··· Given information
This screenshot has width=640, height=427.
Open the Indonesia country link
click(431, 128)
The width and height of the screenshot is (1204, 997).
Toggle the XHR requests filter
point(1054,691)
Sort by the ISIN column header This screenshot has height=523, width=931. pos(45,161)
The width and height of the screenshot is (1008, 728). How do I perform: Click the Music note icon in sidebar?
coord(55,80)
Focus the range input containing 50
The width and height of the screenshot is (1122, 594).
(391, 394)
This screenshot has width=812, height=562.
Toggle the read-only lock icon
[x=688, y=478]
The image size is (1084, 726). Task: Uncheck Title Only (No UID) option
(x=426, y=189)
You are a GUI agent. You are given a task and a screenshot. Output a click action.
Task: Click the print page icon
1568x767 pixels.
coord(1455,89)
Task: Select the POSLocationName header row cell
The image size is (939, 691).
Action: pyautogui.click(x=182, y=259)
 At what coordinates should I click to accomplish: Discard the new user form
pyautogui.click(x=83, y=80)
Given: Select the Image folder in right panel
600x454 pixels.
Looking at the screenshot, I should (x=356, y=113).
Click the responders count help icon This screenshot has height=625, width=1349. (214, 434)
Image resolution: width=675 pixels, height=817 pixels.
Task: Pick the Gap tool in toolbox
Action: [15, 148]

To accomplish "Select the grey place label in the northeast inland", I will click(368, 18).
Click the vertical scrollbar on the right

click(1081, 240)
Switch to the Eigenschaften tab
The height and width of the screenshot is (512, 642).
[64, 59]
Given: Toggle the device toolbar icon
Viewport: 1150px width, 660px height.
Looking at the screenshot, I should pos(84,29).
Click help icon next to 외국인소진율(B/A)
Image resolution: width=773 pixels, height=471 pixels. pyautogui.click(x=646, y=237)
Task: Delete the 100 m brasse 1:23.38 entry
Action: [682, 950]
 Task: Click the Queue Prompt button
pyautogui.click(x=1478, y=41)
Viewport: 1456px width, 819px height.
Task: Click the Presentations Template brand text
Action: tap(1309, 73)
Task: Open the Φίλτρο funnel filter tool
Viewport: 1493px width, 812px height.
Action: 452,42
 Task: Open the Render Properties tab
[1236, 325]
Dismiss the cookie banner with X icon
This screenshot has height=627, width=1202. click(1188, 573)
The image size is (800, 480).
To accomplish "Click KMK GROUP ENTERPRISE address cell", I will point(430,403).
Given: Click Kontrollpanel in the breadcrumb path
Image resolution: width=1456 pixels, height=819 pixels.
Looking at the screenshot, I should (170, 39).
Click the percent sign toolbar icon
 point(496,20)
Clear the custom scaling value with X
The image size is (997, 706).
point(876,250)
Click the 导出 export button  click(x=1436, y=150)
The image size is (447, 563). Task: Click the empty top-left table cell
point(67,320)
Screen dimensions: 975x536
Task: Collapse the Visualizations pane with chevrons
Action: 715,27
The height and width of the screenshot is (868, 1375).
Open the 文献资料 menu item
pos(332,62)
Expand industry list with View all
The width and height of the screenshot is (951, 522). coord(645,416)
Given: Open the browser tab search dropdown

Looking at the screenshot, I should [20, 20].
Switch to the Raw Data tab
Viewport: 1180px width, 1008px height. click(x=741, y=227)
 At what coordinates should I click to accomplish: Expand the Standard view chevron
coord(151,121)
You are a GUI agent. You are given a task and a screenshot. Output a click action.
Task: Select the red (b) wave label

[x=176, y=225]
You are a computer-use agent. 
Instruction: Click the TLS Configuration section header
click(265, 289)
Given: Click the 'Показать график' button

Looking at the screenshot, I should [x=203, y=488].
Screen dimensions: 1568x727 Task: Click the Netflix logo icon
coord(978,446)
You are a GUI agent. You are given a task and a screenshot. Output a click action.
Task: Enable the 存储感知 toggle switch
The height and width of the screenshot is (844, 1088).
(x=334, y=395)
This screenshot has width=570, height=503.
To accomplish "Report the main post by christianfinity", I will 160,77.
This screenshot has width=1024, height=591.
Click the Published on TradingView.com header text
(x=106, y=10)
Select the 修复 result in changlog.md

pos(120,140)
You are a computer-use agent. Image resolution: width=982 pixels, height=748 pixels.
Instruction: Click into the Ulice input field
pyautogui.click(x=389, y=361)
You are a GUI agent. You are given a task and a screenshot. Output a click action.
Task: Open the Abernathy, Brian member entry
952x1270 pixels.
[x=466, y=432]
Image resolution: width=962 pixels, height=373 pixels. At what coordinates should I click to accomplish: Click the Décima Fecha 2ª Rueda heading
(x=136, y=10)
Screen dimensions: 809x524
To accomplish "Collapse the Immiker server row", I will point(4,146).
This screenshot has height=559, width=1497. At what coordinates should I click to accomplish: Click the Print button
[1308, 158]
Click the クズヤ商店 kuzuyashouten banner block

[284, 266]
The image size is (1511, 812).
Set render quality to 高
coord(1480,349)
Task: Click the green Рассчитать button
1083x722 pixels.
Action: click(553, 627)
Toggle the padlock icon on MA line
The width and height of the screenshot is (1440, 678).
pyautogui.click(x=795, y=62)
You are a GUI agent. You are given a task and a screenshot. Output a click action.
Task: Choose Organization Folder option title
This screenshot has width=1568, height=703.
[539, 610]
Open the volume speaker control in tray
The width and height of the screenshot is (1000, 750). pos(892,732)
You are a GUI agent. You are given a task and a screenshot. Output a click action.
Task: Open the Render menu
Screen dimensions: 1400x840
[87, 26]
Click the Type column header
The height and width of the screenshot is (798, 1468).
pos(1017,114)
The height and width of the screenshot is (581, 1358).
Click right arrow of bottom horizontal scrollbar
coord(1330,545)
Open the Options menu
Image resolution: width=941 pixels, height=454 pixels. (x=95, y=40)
······
From the lines above, pick out every one that contains the word "column" and copy each in full.

Sort by the ISIN column header This screenshot has height=523, width=931. pos(45,161)
Click the Type column header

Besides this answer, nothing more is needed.